The upshot is that fratricide and competence together act to generate a mass of genetic diversity, a veritable smorgasbord of genes there for the taking. Some of the genes are likely to confer new abilities on the competent cells that take them up. And that is why Claverys and his colleagues sound a bit of an alarm. S. pneumoniae is relatively common, without causing any symptoms. One study in Sweden found that more than a third of children carried antibiotic resistant strains of the bacteria without showing any symptoms. Susceptible strains are even more common. Give those carriers certain antibiotics -- for other diseases -- and the S. pneumoniae could well pick up additional resistance. As the French team puts it:

[I]nappropirate antibiotic treatments could accelerate the occurrence of additional resistant clones and promote the evolution of virulence.

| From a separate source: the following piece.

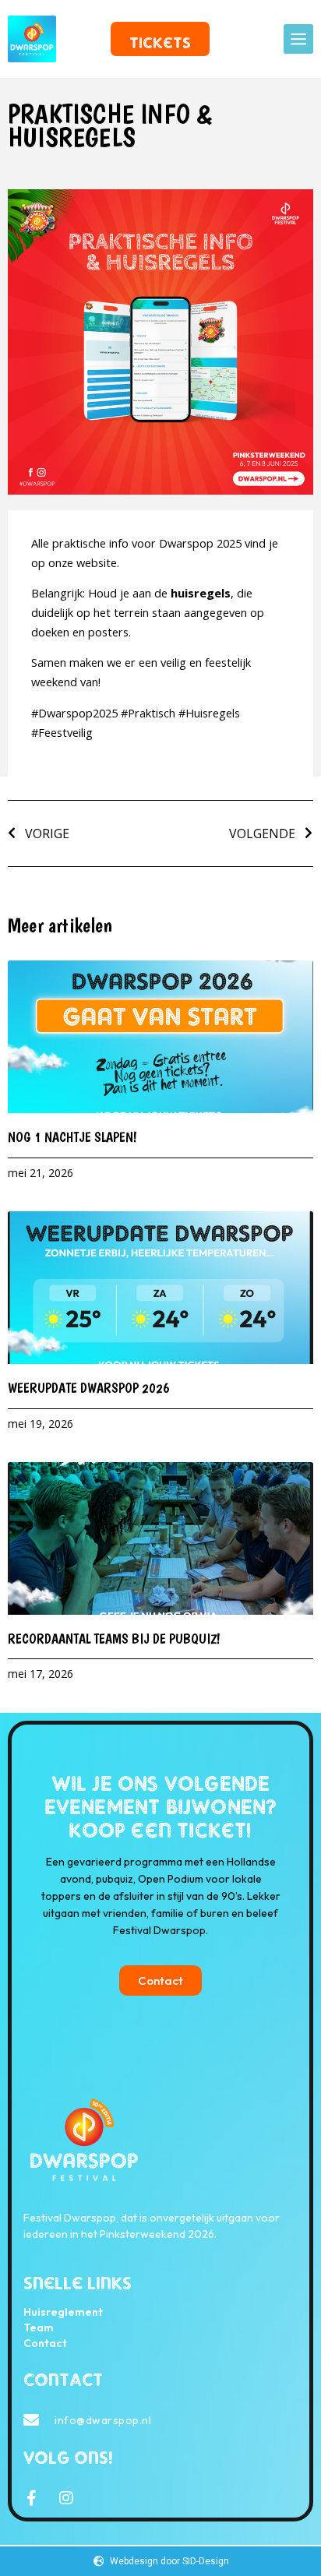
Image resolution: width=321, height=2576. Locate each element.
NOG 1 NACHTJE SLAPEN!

All of which prompts me to reflect that, as I hinted before, antibiotic resistance is a huge squandered commons. There is no question that pathogens will develop resistance. The only questions are how quickly and how often. And yet patients have demanded them and doctors have prescribed them with little thought for the consequences. In many places the doctor is an unnecessary element in a simple transaction between self-dosing buyer and self-enriching seller. Worse, farmers have strewn the stuff about in search of profits now with no thought of the costs to be paid by the rest of us.

“The world has become a dilute solution of tetracycline,” as Stuart Levy, one of the few people to sound the alarm, told me many years ago.

Not just tetracycline. And the result is massive multiple resistance. Our best weapons have become useless, by being used both too little and too often.

As a footnote, it is fitting that Claverys studied transformation competence in S. pneumoniae. In 1928 Frederick Griffith injected mice with two forms of the bacteria. One was the normal, virulent and lethal form. The other was a mutant that caused no disease. Griffith killed the virulent bacteria by heating them. Mice that received the dead bacteria stayed perfectly healthy. So did mice that received the non-lethal form. But mice that got a mixture of live, safe bacteria and dead dangerous ones died.

Something -- Griffith called it the transforming principle -- made the safe bacteria lethal again. That something turned out to be DNA, and Griffith’s experiment was an absolutely vital step in identifying the chemical basis of heredity.

This is turning into antibiotic resistance week, with one more to come if I can find the time.